A Generalized Dynamical Approach to the Large Time Behavior of Solutions of Hamilton--Jacobi Equations

Abstract

We consider the Hamilton--Jacobi equation \[ \partial_t u+H(x,Du)=0\qquad \hbox{in $(0,+\infty)\times\T^{N}$}, \] where $\T^{N}$ is the flat N-dimensional torus, and the Hamiltonian $H(x,p)$ is assumed continuous in x and strictly convex and coercive in p. We study the large time behavior of solutions, and we identify the limit through a Lax-type formula. Some convergence results are also given for H solely convex.

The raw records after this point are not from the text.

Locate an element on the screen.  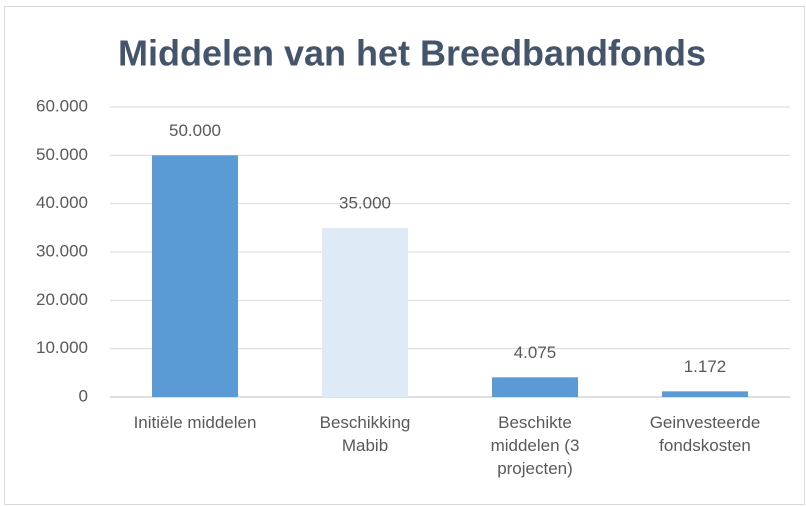
y-tick-label: 60.000 is located at coordinates (62, 106).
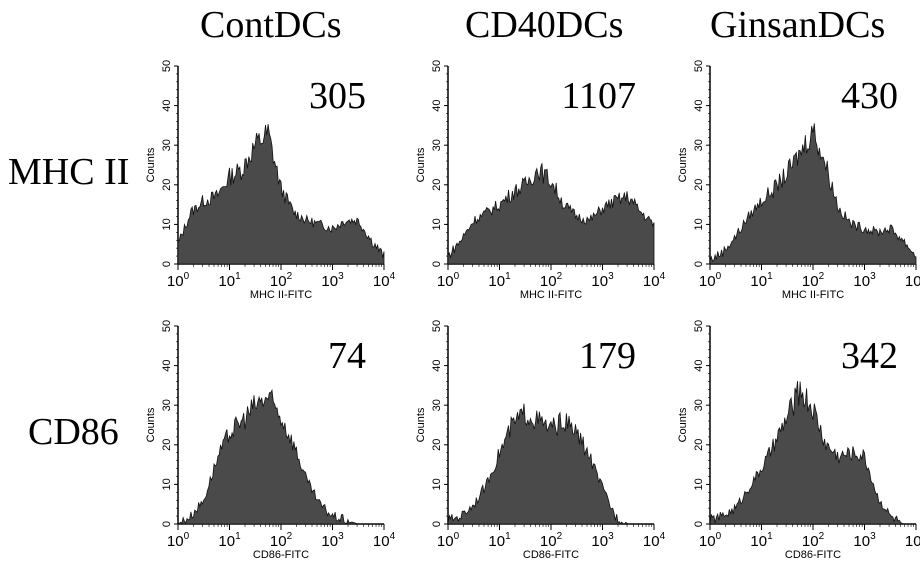 The height and width of the screenshot is (572, 920). I want to click on mfi-annotation: 342, so click(870, 356).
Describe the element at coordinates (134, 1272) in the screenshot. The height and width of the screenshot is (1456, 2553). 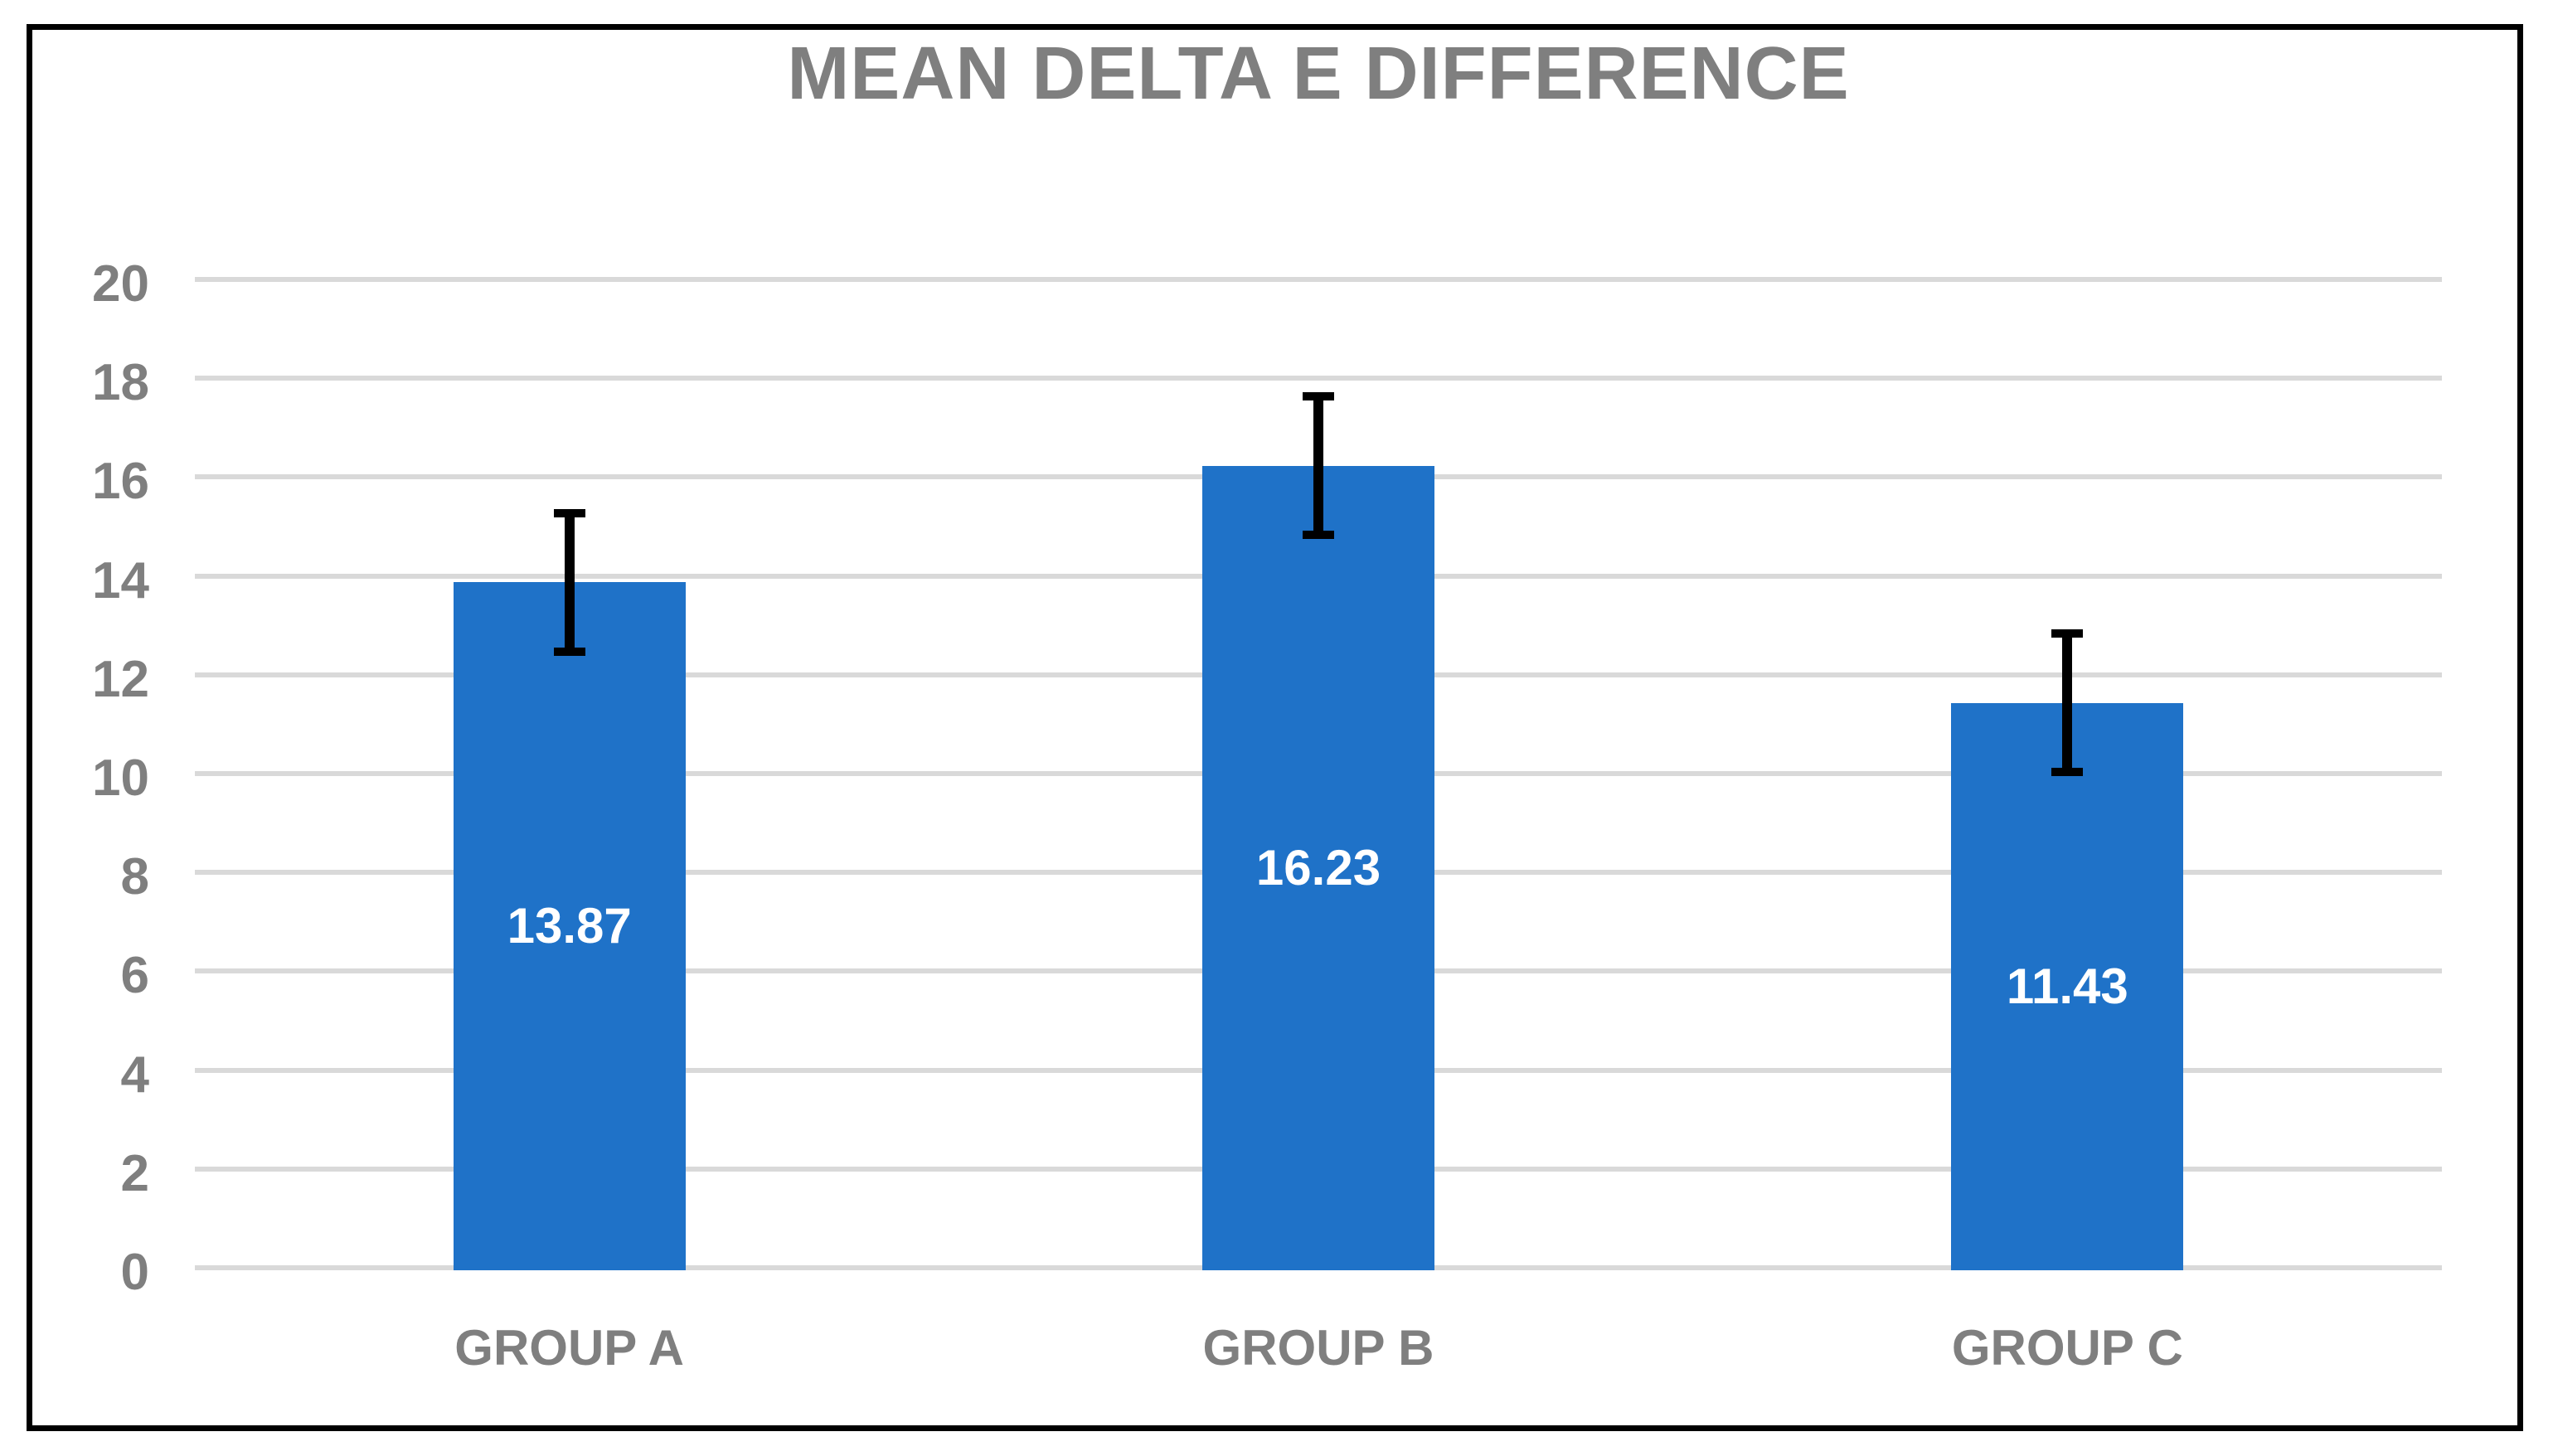
I see `y-tick-label: 0` at that location.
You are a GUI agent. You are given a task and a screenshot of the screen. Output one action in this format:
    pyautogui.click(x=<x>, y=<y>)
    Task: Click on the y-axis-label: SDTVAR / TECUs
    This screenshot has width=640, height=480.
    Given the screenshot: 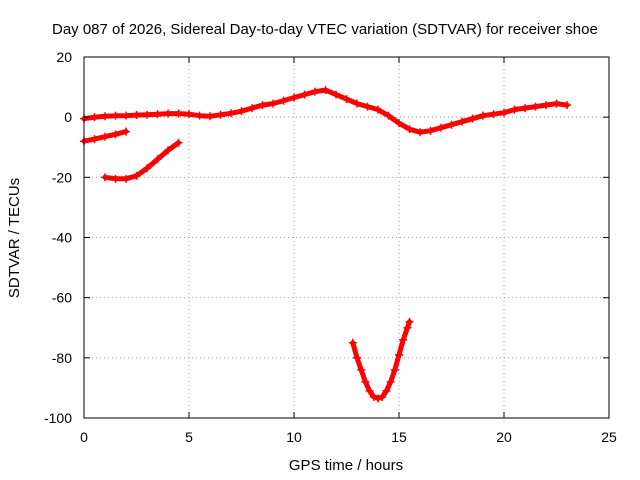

Our qualitative method is based on the analysis of the dynamical properties of the Aubry set, performed in the spirit of [A. Fathi and A. Siconolfi, Calc. Var. Partial Differential Equations, 22 (2005), pp. 185-228]. This can be viewed as a generalization of the techniques used in [A. Fathi, C. R. Acad. Sci. Paris Ser. I Math., 327 (1998), pp. 267-270] and [J. M. Roquejoffre, J. Math. Pures Appl. (9), 80 (2001), pp. 85-104]. Analogous results have been obtained in [G. Barles and P. E. Souganidis, SIAM J. Math. Anal., 31 (2000), pp. 925-939] using PDE methods.